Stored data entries
- - - - - - -

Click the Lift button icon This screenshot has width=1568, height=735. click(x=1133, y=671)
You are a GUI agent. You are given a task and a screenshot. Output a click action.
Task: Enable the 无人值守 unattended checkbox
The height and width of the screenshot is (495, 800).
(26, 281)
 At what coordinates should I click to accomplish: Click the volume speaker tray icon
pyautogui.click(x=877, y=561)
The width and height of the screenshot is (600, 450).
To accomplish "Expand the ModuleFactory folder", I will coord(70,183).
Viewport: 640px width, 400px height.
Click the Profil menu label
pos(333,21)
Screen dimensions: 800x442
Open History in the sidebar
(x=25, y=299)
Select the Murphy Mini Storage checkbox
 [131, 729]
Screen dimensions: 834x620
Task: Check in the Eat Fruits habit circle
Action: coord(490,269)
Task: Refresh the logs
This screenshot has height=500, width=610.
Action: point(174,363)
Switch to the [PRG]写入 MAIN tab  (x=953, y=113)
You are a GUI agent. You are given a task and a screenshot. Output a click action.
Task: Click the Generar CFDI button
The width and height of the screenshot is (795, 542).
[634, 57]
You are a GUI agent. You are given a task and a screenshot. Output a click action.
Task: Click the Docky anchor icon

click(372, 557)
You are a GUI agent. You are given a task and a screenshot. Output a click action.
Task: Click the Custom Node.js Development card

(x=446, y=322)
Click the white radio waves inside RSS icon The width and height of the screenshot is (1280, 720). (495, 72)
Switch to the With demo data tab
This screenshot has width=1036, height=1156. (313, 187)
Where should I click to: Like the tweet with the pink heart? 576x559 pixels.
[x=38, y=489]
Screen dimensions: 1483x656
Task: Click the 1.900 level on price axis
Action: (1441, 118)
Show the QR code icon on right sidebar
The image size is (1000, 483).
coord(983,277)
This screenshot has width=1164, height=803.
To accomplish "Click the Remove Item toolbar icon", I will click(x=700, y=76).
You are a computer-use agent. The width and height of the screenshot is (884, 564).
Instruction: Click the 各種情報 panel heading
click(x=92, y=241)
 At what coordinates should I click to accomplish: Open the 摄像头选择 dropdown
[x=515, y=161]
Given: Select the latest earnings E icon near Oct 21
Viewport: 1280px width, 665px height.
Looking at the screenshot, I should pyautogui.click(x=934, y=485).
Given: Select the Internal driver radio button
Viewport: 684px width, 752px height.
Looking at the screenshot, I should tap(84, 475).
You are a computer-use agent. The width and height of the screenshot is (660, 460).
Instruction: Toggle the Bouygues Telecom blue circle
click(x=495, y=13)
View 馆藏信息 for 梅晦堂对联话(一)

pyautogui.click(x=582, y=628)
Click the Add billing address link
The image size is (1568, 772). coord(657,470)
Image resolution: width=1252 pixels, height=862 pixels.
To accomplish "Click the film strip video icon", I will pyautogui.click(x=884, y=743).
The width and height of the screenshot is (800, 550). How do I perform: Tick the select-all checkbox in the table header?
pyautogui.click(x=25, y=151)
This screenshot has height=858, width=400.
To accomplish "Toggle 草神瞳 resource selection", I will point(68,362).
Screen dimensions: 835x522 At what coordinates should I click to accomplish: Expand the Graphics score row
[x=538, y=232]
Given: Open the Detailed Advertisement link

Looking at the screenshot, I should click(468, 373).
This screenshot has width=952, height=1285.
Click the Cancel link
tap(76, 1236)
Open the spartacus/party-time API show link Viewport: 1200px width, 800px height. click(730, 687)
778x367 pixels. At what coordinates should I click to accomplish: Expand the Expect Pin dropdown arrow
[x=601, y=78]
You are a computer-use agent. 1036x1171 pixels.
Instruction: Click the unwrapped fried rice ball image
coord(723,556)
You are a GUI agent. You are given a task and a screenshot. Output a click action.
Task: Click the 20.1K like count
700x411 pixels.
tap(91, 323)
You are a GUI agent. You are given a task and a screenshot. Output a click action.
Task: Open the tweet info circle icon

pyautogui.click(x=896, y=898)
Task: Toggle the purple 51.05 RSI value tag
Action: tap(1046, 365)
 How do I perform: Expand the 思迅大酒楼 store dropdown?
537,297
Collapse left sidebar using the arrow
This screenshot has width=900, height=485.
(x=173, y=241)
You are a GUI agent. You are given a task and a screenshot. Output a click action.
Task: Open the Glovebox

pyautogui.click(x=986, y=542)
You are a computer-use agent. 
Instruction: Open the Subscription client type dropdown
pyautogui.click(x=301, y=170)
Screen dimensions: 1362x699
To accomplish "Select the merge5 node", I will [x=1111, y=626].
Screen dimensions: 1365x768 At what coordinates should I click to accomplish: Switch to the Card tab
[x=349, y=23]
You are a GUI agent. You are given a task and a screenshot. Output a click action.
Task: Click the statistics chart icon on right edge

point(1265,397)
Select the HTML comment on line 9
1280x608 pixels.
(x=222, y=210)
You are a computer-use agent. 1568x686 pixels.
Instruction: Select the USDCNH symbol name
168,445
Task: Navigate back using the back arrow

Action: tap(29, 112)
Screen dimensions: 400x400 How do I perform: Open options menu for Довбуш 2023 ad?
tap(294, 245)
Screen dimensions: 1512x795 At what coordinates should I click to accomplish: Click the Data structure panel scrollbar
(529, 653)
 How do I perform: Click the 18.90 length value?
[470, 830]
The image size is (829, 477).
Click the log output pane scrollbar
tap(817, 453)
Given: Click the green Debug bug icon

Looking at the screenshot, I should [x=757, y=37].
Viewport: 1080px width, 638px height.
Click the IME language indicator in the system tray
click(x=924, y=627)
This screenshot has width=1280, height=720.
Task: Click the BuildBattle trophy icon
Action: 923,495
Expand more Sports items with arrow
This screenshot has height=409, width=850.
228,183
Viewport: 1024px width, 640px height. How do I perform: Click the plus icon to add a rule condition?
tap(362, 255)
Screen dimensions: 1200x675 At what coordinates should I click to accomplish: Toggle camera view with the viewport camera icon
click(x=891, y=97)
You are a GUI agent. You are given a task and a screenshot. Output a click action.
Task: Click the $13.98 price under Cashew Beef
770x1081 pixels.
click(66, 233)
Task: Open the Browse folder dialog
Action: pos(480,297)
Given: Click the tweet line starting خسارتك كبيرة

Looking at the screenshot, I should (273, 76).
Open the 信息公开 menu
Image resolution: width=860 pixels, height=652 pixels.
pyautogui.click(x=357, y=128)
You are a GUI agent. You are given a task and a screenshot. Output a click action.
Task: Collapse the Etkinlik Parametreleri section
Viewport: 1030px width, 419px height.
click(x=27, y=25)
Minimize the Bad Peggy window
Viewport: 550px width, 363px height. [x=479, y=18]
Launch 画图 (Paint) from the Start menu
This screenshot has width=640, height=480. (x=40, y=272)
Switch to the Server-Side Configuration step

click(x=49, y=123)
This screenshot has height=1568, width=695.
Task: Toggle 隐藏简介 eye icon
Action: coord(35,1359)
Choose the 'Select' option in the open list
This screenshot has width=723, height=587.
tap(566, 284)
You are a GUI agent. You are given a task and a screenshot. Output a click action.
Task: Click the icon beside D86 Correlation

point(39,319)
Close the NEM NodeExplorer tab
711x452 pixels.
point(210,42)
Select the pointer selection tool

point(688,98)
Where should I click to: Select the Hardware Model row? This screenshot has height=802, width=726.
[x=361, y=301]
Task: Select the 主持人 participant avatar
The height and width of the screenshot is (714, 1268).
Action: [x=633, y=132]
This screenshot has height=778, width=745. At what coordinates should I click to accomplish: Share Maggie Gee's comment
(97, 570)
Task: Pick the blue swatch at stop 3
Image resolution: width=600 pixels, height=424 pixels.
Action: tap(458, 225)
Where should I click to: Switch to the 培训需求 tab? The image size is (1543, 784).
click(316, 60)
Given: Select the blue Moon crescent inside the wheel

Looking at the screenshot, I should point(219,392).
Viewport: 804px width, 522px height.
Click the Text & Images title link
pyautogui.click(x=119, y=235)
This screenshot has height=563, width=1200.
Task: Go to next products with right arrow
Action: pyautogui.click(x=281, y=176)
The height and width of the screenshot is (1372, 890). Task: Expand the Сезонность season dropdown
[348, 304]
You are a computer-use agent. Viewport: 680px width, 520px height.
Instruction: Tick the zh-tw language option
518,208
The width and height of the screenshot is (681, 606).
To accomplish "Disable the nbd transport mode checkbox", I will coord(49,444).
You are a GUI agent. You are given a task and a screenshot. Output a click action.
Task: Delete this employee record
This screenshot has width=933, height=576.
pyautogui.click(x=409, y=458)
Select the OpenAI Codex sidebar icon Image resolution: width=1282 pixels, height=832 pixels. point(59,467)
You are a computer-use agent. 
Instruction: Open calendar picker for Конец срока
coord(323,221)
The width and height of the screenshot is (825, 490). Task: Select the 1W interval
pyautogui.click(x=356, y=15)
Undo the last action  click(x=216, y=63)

- - - - - - -

WORK TO COMPLETE: Wherever the string "will" appears in the data above, copy the line it sits in.

THE ANSWER:
To accomplish "Expand the ModuleFactory folder", I will coord(70,183).
To accomplish "Click the Remove Item toolbar icon", I will click(x=700, y=76).
To accomplish "Click the film strip video icon", I will pyautogui.click(x=884, y=743).
To accomplish "Toggle 草神瞳 resource selection", I will point(68,362).
To accomplish "Select the merge5 node", I will [x=1111, y=626].
To accomplish "Disable the nbd transport mode checkbox", I will coord(49,444).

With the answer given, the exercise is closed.